-------- Information supplied

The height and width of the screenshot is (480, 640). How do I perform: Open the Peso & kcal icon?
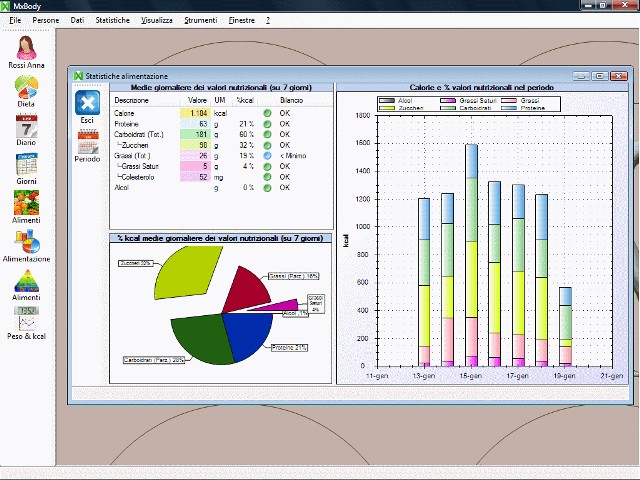[x=26, y=318]

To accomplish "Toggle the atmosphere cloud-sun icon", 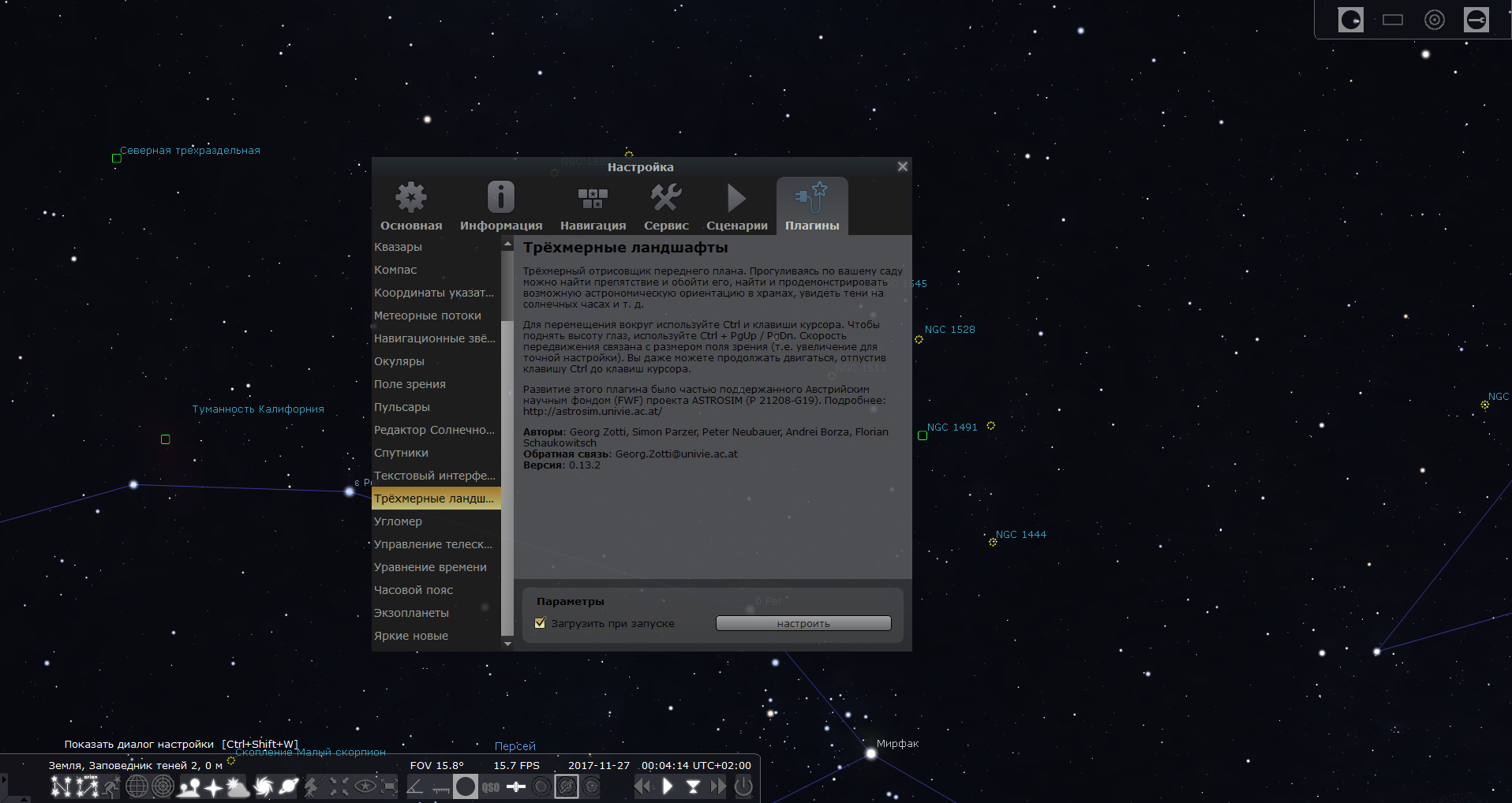I will click(238, 786).
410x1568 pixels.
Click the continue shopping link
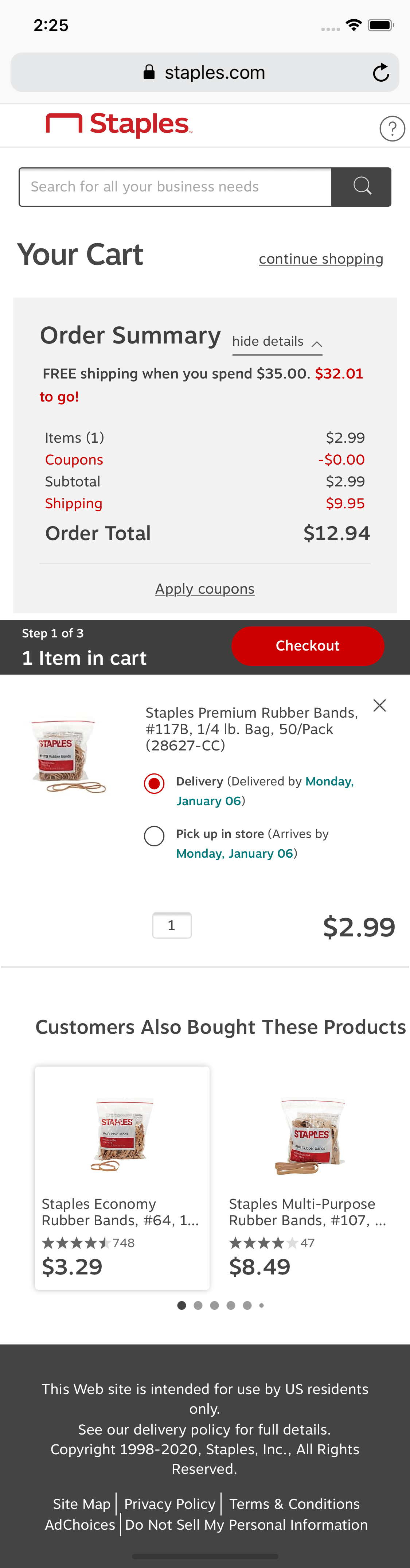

----------------

**Work to be completed**
Print exactly the lines from the line with "410x1568 pixels." through the end of the data, both ends included, and print no pictures.

**Result**
410x1568 pixels.
Click the continue shopping link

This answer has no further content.